**Set exercise 1**
Answer these questions about the thread on the discontinuity of f:
(a) What substitution does the asker make, and what limit does it produce?
(b) According to Answer 1, for which values of y is f undefined?
(c) Whose solution does Answer 2 credit?
**Set exercise 2**
Reproduce, character for character, everything in the thread on the discontinuity of f from "I am just curious" down to "limit is $0$.".
-------- Quoted passage --------
Discontinuity of $f(x,y)=\frac{2(x^3+y^3)}{x^2+2y}$ at $(x,y) = (0,0)$

Question

Let $f(x,y)=\frac{2(x^3+y^3)}{x^2+2y}$ , when $(x,y) \neq (0,0)$ and $f(x,y)=0 $ when $(x,y)=(0,0)$ We are required to prove the discontinuity of this function at $(0,0)$. So, I put $y=mx$ where $x \rightarrow 0$, to get the limit to be $0$. But I can't find another instance where the limiti is different. Can you guys help? Thanks

Answer 1

Note that $f$ is undefined when $y=-x^2/2$, and if $y$ is very close to $-x^2/2$ then $f$ gets very large. So we should try something like $y=-x^2/2+x^3$.

Answer 2

Credit: Carmeister's solution.

I am just curious about the behavior of other similar path.

Let $y = -\frac{x^2}{2}+x^n$ where $n >0$,then we have

\begin{align}\lim_{x \to 0}\frac{2(x^3+(-\frac{x^2}{2}+x^n)^3)}{2x^n} &= \lim_{x \to 0} \frac{(x^3+(-\frac{x^2}{2}+x^n)^3)}{x^n} \\ &= \lim_{x \to 0} \left[ x^{3-n}+\left(-\frac{x^{2+\frac{n}{3}}}2+x^{\frac{4n}{3}} \right)^3\right]\end{align}

If $n \in (0,3)$, the limit is $0$.

If $n>3$, it is undefined.

If $n=3$, \begin{align} \lim_{x \to 0} \left[ x^{3-n}+\left(-\frac{x^{2+\frac{n}{3}}}2+x^{\frac{4n}{3}} \right)^3\right]=1\end{align}
-------- Records --------
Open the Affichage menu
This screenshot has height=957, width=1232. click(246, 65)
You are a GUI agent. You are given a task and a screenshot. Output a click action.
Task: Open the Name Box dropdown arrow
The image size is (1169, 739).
--------
**Right answer 1**
(a) The asker puts y = mx with x → 0, which gives a limit of 0.
(b) f is undefined when y = −x²/2.
(c) Carmeister's solution.

**Right answer 2**
I am just curious about the behavior of other similar path.

Let $y = -\frac{x^2}{2}+x^n$ where $n >0$,then we have

\begin{align}\lim_{x \to 0}\frac{2(x^3+(-\frac{x^2}{2}+x^n)^3)}{2x^n} &= \lim_{x \to 0} \frac{(x^3+(-\frac{x^2}{2}+x^n)^3)}{x^n} \\ &= \lim_{x \to 0} \left[ x^{3-n}+\left(-\frac{x^{2+\frac{n}{3}}}2+x^{\frac{4n}{3}} \right)^3\right]\end{align}

If $n \in (0,3)$, the limit is $0$.